== Segment start ==

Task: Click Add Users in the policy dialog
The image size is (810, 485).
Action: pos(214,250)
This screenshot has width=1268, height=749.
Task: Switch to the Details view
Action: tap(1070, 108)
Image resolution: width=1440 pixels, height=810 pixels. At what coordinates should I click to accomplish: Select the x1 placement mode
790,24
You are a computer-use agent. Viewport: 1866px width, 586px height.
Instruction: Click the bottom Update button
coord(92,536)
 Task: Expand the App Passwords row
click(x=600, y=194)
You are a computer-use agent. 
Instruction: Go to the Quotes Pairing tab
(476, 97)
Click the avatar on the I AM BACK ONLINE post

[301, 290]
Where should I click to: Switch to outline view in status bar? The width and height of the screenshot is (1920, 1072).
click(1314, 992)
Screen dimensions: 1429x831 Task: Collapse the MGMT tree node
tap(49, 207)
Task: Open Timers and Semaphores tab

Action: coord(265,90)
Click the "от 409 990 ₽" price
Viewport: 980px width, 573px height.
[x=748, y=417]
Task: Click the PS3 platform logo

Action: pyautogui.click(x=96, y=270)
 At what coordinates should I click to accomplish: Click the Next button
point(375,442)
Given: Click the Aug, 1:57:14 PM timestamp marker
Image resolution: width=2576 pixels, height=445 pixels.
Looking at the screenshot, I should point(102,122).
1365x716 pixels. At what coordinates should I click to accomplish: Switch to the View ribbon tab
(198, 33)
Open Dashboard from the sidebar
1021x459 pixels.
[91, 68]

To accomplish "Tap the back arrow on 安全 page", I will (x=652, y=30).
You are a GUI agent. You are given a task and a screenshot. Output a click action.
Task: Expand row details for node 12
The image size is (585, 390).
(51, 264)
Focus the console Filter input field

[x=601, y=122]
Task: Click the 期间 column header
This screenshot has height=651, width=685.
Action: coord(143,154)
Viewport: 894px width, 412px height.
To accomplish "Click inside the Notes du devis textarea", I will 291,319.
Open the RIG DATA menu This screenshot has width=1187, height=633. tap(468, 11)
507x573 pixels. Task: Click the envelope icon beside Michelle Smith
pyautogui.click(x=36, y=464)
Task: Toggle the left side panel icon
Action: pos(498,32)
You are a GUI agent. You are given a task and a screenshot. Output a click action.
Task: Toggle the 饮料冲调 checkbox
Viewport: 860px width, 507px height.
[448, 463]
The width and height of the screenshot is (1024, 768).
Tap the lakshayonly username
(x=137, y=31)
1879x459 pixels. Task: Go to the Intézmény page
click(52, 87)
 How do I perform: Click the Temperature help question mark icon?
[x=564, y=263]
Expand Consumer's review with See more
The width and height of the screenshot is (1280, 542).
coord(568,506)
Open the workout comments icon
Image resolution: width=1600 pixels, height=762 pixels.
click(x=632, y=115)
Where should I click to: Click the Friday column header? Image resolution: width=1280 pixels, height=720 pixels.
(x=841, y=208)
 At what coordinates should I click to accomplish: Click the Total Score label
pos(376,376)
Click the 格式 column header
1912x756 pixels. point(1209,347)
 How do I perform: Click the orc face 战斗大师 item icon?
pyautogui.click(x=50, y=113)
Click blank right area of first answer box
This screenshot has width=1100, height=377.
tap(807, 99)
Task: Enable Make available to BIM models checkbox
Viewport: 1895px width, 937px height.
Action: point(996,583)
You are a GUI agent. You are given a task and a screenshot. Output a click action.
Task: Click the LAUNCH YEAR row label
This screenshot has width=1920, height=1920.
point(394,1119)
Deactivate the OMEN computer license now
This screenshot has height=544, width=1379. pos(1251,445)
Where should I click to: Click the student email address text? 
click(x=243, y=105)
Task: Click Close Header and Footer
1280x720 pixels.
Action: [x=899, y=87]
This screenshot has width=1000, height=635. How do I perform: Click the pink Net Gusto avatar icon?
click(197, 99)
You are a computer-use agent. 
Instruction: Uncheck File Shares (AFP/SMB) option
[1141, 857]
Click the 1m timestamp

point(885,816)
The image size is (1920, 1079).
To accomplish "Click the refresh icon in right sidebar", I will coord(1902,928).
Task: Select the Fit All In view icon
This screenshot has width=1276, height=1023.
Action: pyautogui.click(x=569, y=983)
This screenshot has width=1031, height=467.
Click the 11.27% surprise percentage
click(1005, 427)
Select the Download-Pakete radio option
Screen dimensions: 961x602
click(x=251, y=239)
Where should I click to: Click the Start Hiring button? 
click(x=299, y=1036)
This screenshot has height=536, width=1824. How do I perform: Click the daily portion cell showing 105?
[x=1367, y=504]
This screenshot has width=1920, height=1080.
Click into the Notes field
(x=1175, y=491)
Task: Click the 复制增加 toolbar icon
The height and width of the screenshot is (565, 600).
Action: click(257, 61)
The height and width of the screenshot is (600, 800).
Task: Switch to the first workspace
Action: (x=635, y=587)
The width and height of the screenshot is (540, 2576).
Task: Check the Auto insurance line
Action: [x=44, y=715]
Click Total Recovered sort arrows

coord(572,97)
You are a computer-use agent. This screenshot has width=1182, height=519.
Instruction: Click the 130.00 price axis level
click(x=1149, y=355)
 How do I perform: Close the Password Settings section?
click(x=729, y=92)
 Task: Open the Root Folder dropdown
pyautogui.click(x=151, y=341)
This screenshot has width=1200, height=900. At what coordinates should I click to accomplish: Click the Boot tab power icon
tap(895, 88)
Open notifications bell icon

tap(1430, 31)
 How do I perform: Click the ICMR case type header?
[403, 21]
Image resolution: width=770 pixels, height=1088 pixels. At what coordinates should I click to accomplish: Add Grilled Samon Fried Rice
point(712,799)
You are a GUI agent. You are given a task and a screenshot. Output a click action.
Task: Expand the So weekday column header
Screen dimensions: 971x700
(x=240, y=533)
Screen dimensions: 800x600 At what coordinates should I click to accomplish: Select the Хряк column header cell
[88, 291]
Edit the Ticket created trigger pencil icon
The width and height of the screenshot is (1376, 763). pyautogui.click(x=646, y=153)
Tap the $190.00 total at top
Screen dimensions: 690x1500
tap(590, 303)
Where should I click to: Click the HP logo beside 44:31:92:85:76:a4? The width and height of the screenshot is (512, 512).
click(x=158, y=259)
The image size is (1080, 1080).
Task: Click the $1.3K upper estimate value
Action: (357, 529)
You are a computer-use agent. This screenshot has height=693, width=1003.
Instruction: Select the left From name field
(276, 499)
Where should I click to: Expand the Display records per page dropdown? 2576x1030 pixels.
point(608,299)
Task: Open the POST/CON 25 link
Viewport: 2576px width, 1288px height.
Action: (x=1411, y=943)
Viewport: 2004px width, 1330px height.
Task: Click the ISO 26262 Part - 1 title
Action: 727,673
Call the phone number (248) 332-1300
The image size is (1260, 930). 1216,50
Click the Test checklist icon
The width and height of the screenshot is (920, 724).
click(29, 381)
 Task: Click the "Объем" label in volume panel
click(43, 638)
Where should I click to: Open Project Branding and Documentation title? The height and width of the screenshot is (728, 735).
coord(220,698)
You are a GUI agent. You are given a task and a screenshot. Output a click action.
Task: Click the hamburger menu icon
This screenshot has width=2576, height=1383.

== Segment end ==

Copy out every entry exactly.

• Task answer:
Task: Click Add Users in the policy dialog
The image size is (810, 485).
Action: pos(214,250)
This screenshot has width=1268, height=749.
Task: Switch to the Details view
Action: tap(1070, 108)
Image resolution: width=1440 pixels, height=810 pixels. At what coordinates should I click to accomplish: Select the x1 placement mode
790,24
You are a computer-use agent. Viewport: 1866px width, 586px height.
Instruction: Click the bottom Update button
coord(92,536)
 Task: Expand the App Passwords row
click(x=600, y=194)
You are a computer-use agent. 
Instruction: Go to the Quotes Pairing tab
(476, 97)
Click the avatar on the I AM BACK ONLINE post

[301, 290]
Where should I click to: Switch to outline view in status bar? The width and height of the screenshot is (1920, 1072).
click(1314, 992)
Screen dimensions: 1429x831 Task: Collapse the MGMT tree node
tap(49, 207)
Task: Open Timers and Semaphores tab

Action: coord(265,90)
Click the "от 409 990 ₽" price
Viewport: 980px width, 573px height.
[x=748, y=417]
Task: Click the PS3 platform logo

Action: pyautogui.click(x=96, y=270)
 At what coordinates should I click to accomplish: Click the Next button
point(375,442)
Given: Click the Aug, 1:57:14 PM timestamp marker
Image resolution: width=2576 pixels, height=445 pixels.
Looking at the screenshot, I should point(102,122).
1365x716 pixels. At what coordinates should I click to accomplish: Switch to the View ribbon tab
(198, 33)
Open Dashboard from the sidebar
1021x459 pixels.
[91, 68]

To accomplish "Tap the back arrow on 安全 page", I will (x=652, y=30).
You are a GUI agent. You are given a task and a screenshot. Output a click action.
Task: Expand row details for node 12
The image size is (585, 390).
(51, 264)
Focus the console Filter input field

[x=601, y=122]
Task: Click the 期间 column header
This screenshot has height=651, width=685.
Action: coord(143,154)
Viewport: 894px width, 412px height.
To accomplish "Click inside the Notes du devis textarea", I will 291,319.
Open the RIG DATA menu This screenshot has width=1187, height=633. tap(468, 11)
507x573 pixels. Task: Click the envelope icon beside Michelle Smith
pyautogui.click(x=36, y=464)
Task: Toggle the left side panel icon
Action: pos(498,32)
You are a GUI agent. You are given a task and a screenshot. Output a click action.
Task: Toggle the 饮料冲调 checkbox
Viewport: 860px width, 507px height.
[448, 463]
The width and height of the screenshot is (1024, 768).
Tap the lakshayonly username
(x=137, y=31)
1879x459 pixels. Task: Go to the Intézmény page
click(52, 87)
 How do I perform: Click the Temperature help question mark icon?
[x=564, y=263]
Expand Consumer's review with See more
The width and height of the screenshot is (1280, 542).
coord(568,506)
Open the workout comments icon
Image resolution: width=1600 pixels, height=762 pixels.
click(x=632, y=115)
Where should I click to: Click the Friday column header? Image resolution: width=1280 pixels, height=720 pixels.
(x=841, y=208)
 At what coordinates should I click to accomplish: Click the Total Score label
pos(376,376)
Click the 格式 column header
1912x756 pixels. point(1209,347)
 How do I perform: Click the orc face 战斗大师 item icon?
pyautogui.click(x=50, y=113)
Click blank right area of first answer box
This screenshot has width=1100, height=377.
tap(807, 99)
Task: Enable Make available to BIM models checkbox
Viewport: 1895px width, 937px height.
Action: point(996,583)
You are a GUI agent. You are given a task and a screenshot. Output a click action.
Task: Click the LAUNCH YEAR row label
This screenshot has width=1920, height=1920.
point(394,1119)
Deactivate the OMEN computer license now
This screenshot has height=544, width=1379. pos(1251,445)
Where should I click to: Click the student email address text? 
click(x=243, y=105)
Task: Click Close Header and Footer
1280x720 pixels.
Action: [x=899, y=87]
This screenshot has width=1000, height=635. How do I perform: Click the pink Net Gusto avatar icon?
click(197, 99)
You are a computer-use agent. 
Instruction: Uncheck File Shares (AFP/SMB) option
[1141, 857]
Click the 1m timestamp

point(885,816)
The image size is (1920, 1079).
To accomplish "Click the refresh icon in right sidebar", I will coord(1902,928).
Task: Select the Fit All In view icon
This screenshot has width=1276, height=1023.
Action: pyautogui.click(x=569, y=983)
This screenshot has width=1031, height=467.
Click the 11.27% surprise percentage
click(1005, 427)
Select the Download-Pakete radio option
Screen dimensions: 961x602
click(x=251, y=239)
Where should I click to: Click the Start Hiring button? 
click(x=299, y=1036)
This screenshot has height=536, width=1824. How do I perform: Click the daily portion cell showing 105?
[x=1367, y=504]
This screenshot has width=1920, height=1080.
Click into the Notes field
(x=1175, y=491)
Task: Click the 复制增加 toolbar icon
The height and width of the screenshot is (565, 600).
Action: click(257, 61)
The height and width of the screenshot is (600, 800).
Task: Switch to the first workspace
Action: (x=635, y=587)
The width and height of the screenshot is (540, 2576).
Task: Check the Auto insurance line
Action: [x=44, y=715]
Click Total Recovered sort arrows

coord(572,97)
You are a computer-use agent. This screenshot has width=1182, height=519.
Instruction: Click the 130.00 price axis level
click(x=1149, y=355)
 How do I perform: Close the Password Settings section?
click(x=729, y=92)
 Task: Open the Root Folder dropdown
pyautogui.click(x=151, y=341)
This screenshot has width=1200, height=900. At what coordinates should I click to accomplish: Click the Boot tab power icon
tap(895, 88)
Open notifications bell icon

tap(1430, 31)
 How do I perform: Click the ICMR case type header?
[403, 21]
Image resolution: width=770 pixels, height=1088 pixels. At what coordinates should I click to accomplish: Add Grilled Samon Fried Rice
point(712,799)
You are a GUI agent. You are given a task and a screenshot. Output a click action.
Task: Expand the So weekday column header
Screen dimensions: 971x700
(x=240, y=533)
Screen dimensions: 800x600 At what coordinates should I click to accomplish: Select the Хряк column header cell
[88, 291]
Edit the Ticket created trigger pencil icon
The width and height of the screenshot is (1376, 763). pyautogui.click(x=646, y=153)
Tap the $190.00 total at top
Screen dimensions: 690x1500
tap(590, 303)
Where should I click to: Click the HP logo beside 44:31:92:85:76:a4? The width and height of the screenshot is (512, 512).
click(x=158, y=259)
The image size is (1080, 1080).
Task: Click the $1.3K upper estimate value
Action: (357, 529)
You are a computer-use agent. This screenshot has height=693, width=1003.
Instruction: Select the left From name field
(276, 499)
Where should I click to: Expand the Display records per page dropdown? 2576x1030 pixels.
point(608,299)
Task: Open the POST/CON 25 link
Viewport: 2576px width, 1288px height.
Action: (x=1411, y=943)
Viewport: 2004px width, 1330px height.
Task: Click the ISO 26262 Part - 1 title
Action: 727,673
Call the phone number (248) 332-1300
The image size is (1260, 930). 1216,50
Click the Test checklist icon
The width and height of the screenshot is (920, 724).
click(29, 381)
 Task: Click the "Объем" label in volume panel
click(43, 638)
Where should I click to: Open Project Branding and Documentation title? The height and width of the screenshot is (728, 735).
coord(220,698)
You are a GUI agent. You are given a task and a screenshot. Output a click action.
Task: Click the hamburger menu icon
This screenshot has width=2576, height=1383.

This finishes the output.